House Oversight Chairman Jason Chaffetz (R-UT) announced last week he will be resigning Congress at some point, maybe before or maybe after the next mid-term election. Signaling his intention to depart, the ambitious congressman and one-time candidate for House Speaker announced his intention to “weigh the options” and eventually “return to the private sector.”
Could be next week. Could be next month. Just depends on what “options” he has. Or perhaps we should be clearer: what offers he receives – though there may be a faster, more prudential path forward.
Before leapfrogging over more senior members of the House Oversight Committee to become chairman in 2015, the former multi-level marketer had already flirted with the potential for higher office. He’s been rumored to be interested, at various times, in the United States Senate. Lately, his name has been tossed around as a possible gubernatorial candidate in Utah.
Fine and good.
But while the erstwhile watchdog entertains “options” and considers a premature departure from elected office, he should resign his chairmanship forthwith. And here’s why.
No standing committee of the United States Congress has greater investigative power or more-sweeping authority than the House Committee on Oversight and Government Reform. The power to compel testimony and document production is entrusted, almost without restriction, to the chairman. The committee is authorized, at its core, to serve as the Congress’s first level constitutional check on executive power.
A man who’s busy updating his resume shouldn’t be encumbered by the weighty responsibilities of congressional oversight. Neither should the administration be afforded greater latitude while the current chairman is interviewing for a new gig.
Previous committee chairmen have wielded the committee’s authority to varying degrees of effect under both Republican and Democratic control. When the same party has controlled both ends of Pennsylvania Avenue, however, the committee has tended to abrogate its oversight responsibilities and pursue less noble or purely headline-grabbing ends.
Under Republicans, the chairman’s power has, for instance, been employed to intervene with wince-inducing ease in the case of the late Terry Schiavo. And under Democrats, the committee attempted to derail, and then delay, efforts to investigate Countrywide Financial’s infamous mortgage reduction program – a program whose beneficiaries included, not incidentally, the committee’s then-chairman, former Rep. Edolphus Towns (D-NY)
Indeed, there is perhaps no time when independent congressional oversight is more important than when both the White House and the Congress are controlled by the same party. Regrettably, for the past 100 days, Chairman Chaffetz has spent more time on cable news parsing the committee’s refusal to investigate than laying the groundwork for robust oversight of the Trump administration.

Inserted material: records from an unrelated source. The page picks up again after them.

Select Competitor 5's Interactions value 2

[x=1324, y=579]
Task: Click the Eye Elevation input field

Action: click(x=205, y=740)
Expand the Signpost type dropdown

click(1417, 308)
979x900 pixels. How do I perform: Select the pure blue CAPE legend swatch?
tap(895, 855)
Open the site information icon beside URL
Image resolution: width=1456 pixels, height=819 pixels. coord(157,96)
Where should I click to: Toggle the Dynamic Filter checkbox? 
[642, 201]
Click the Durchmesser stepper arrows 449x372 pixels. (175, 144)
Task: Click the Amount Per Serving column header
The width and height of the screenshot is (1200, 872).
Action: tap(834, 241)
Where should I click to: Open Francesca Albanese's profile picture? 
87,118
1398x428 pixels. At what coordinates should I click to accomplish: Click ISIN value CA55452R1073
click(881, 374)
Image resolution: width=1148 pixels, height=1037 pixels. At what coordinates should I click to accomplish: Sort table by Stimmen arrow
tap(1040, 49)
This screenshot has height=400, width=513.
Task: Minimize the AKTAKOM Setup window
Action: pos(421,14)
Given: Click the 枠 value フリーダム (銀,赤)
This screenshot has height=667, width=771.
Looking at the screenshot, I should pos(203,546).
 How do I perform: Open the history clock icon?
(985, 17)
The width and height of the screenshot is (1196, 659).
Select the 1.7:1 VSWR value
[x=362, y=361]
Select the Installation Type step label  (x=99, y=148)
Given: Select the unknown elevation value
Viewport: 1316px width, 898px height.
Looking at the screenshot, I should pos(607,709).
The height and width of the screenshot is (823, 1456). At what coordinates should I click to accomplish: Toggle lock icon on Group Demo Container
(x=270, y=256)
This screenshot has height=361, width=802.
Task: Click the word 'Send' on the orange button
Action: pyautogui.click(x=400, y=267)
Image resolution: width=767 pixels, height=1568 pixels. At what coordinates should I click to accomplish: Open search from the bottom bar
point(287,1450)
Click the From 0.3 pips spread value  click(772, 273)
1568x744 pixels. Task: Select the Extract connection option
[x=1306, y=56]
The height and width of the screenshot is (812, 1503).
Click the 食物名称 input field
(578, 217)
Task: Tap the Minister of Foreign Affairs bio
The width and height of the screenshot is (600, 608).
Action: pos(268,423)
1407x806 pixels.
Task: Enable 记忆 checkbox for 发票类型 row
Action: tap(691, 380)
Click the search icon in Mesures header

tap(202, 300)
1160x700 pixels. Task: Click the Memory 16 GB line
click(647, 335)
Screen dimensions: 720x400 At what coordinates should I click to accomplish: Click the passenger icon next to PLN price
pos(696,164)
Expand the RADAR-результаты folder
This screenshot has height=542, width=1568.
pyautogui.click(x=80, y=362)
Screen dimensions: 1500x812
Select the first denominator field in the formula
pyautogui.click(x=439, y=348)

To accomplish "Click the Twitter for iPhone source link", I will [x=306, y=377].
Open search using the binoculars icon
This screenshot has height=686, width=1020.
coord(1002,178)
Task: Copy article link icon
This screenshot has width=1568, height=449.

A vigorous oversight committee led by a fiercely independent chairman may well be the best defense Republicans have against the sort of missteps that drove them from power in the 2006 and 2008 election cycles. Above that, it may be one of the strongest protections the American people have from a president lacking any political experience dealing with entrenched, self-serving federal bureaucrats who answer to no one.
With both eyes on the exit, it is unlikely – and truly unfair to expect – that Chairman Chaffetz will be overseeing much else. For the good of the Congress and the health of the nation, Chaffetz should hand over the gavel.
But to whom?
Leading contenders seem to be Rep. Jim Jordan (R-OH), the firebrand agitator who founded the famously-intractable House Freedom Caucus, or the much junior Rep. Mark Meadows (R-NC), who now chairs that rebel alliance.
Other names routinely offered are the senior member, Rep. Jimmy Duncan (R-TN), a proud Appalachian Luddite whose mastery of government-wide IT systems, procurement and data transparency are dubious; and Rep. Trey Gowdy, the former South Carolina prosecutor and Bengazi inquisitor already burdened with the intelligence committee’s look into possible Russian interference in the 2016 presidential election.
So here’s a suggestion that might work.
Give the gavel to former Chairman Darrell Issa (R-CA). He knows the ropes. He’s been there before. He’s already tied into the community of inspectors general – an absolute imperative for meaningful oversight – and he boasts a well-sourced army of whistleblowers within the federal bureaucracy. What’s more, as the wealthiest member of Congress, he’s unlikely to be swayed by the current occupant of 1600 Pennsylvania Avenue or go “weighing the options” with the highest private sector bidders anytime soon.
Yes, let Issa finish the 115th Congress as a placeholder chairman. Then get on with the business of reforming government, and cutting waste, fraud and abuse. In the meantime, spare the American public the preening and peacocking of aspiring overseers, not one of whom has led a standing committee of the House or conducted the kind of investigations into their own party’s president the way Issa has, and will, in the age of Trump.
Benjamin Cole is the president of Longview Strategies LLC, an executive management and strategic communications firm. He formerly served as a staff member on the House Committee on Oversight and Government Reform as speechwriter and policy advisor to Rep. Darrell Issa.